Record de vols de drones signalés en Suisse: voici ce que prépare l'armée
L’Allemagne a réagi aux récents vols de drones au-dessus de la ville de Kiel et de l’aéroport de Munich. Berlin a décidé que la police fédérale serait désormais habilitée à abattre des drones et qu’une unité spéciale de lutte anti-drones serait créée. Pour cela, la loi sur la police fédérale doit être modifiée.
Parallèlement, le gouvernement veut clarifier dans quelles circonstances l’armée allemande pourra prêter main-forte sur le territoire, notamment pour protéger des infrastructures critiques comme les aéroports ou les raffineries.
Et la Suisse?
Côté civil, aucune urgence particulière n’est signalée. L'Office fédéral de l’aviation civile (Ofac) indique ne constater «aucun dérangement comparable à ceux observés dans l’Union européenne (UE) et en Allemagne», selon son porte-parole Christian Schubert.
L’Ofac considère néanmoins la menace que représentent les drones pour l’aviation civile comme «réelle et existante». Mais en Suisse, un seul incident avéré a eu lieu jusqu’ici: en 2018, un drone est entré en collision avec un hélicoptère au Tessin.
Depuis le début de l’année, 68 observations de drones ont été signalées dans le ciel suisse, environ la moitié à proximité d’aéroports régionaux ou nationaux, donc dans des zones contrôlées. Un chiffre record, comme le montre le rapport de sécurité 2024 de l’Ofac: 33 cas en 2021, 54 en 2022, et 56 en 2023 et 2024.
L’Office précise n’avoir «aucun indice» que ces vols soient liés à des activités «malveillantes, criminelles ou terroristes». «La grande majorité des incidents concernent des drones de loisir», explique le porte-parole de l'Ofac. «Ils s’expliquent par une méconnaissance des règles de vol ou de la législation.»
Ces règles, pourtant, sont claires. La Suisse a adopté, en 2022, la réglementation européenne sur les drones: comme dans l’UE, des restrictions s’appliquent autour des aéroports. D’autres interdictions reposent sur le droit suisse ou cantonal, par exemple au-dessus des prisons, des zones de protection de la faune ou des infrastructures sensibles.
Peu de données
La protection des infrastructures critiques relève de l’Office fédéral de la protection de la population (OFPP), mandaté par le Conseil fédéral. Mais l’OFPP ne dispose d'aucune statistique sur les survols interdits, et n’intervient pas directement. La responsabilité première incombe aux exploitants eux-mêmes. Si leurs moyens ne suffisent pas, la police peut intervenir, et en dernier recours, l’armée peut soutenir les autorités civiles.
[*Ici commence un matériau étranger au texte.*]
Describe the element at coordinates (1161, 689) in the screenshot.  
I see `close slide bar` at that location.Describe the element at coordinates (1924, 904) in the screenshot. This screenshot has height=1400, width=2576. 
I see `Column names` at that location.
Depuis 2019, l’OFPP a «à plusieurs reprises sensibilisé les exploitants à la problématique des drones et aux contre-mesures possibles», souligne son porte-parole Olivier Frédéric Schorro. Ceux-ci sont également informés «régulièrement» des nouvelles technologies de défense.
Pour l’heure, les animaux sauvages représentent un risque bien plus important pour l’aviation civile que les drones. En 2024, l’Ofac a enregistré 388 collisions entre avions et animaux, principalement des oiseaux, mais aussi des lièvres et des renards. A l’aéroport de Zurich, certaines espèces rares vivant sur le site exigent une vigilance particulière, selon Christian Schubert: la gestion du risque lié à la faune reste une priorité.
Survols de bases militaires
La donne change dès qu’il s’agit d’installations militaires. L’armée suisse reste discrète, mais reconnaît être concernée. Le ministre de la Défense, Martin Pfister, a admis que des survols ont bien eu lieu, tandis que le chef de l’armée, Thomas Süssli, a confirmé une hausse des observations de drones autour de la base aérienne de Meiringen (BE).
Dans une interpellation déposée en mars 2025, le conseiller national Lukas Reimann (UDC) se montre plus alarmiste:
Des «sites militaires strictement confidentiels» auraient même été survolés, selon lui.
Que dit le gouvernement Suisse?
Dans sa réponse du 14 mai, le Conseil fédéral assure que «la situation n’est ni sous-estimée ni banalisée». Il anticipe que la neutralisation active des micro- et mini-drones hostiles prendra «une importance accrue» à l’avenir. Quatre mois plus tard, les faits lui donnent raison.
L’armée a depuis réagi: elle a confié à Armasuisse, l’Office fédéral de l’armement, la commande d’un système de défense antidrones. «Honnêtement, j’aimerais le recevoir cette année plutôt que l’an prochain», a déclaré Thomas Süssli.
De son côté, l’Ofac se dit également prêt à agir. Si des incidents similaires à ceux observés dans l’UE surviennent en Suisse, assure son porte-parole Christian Schubert, «nous devrons alors réévaluer la situation en matière de sécurité».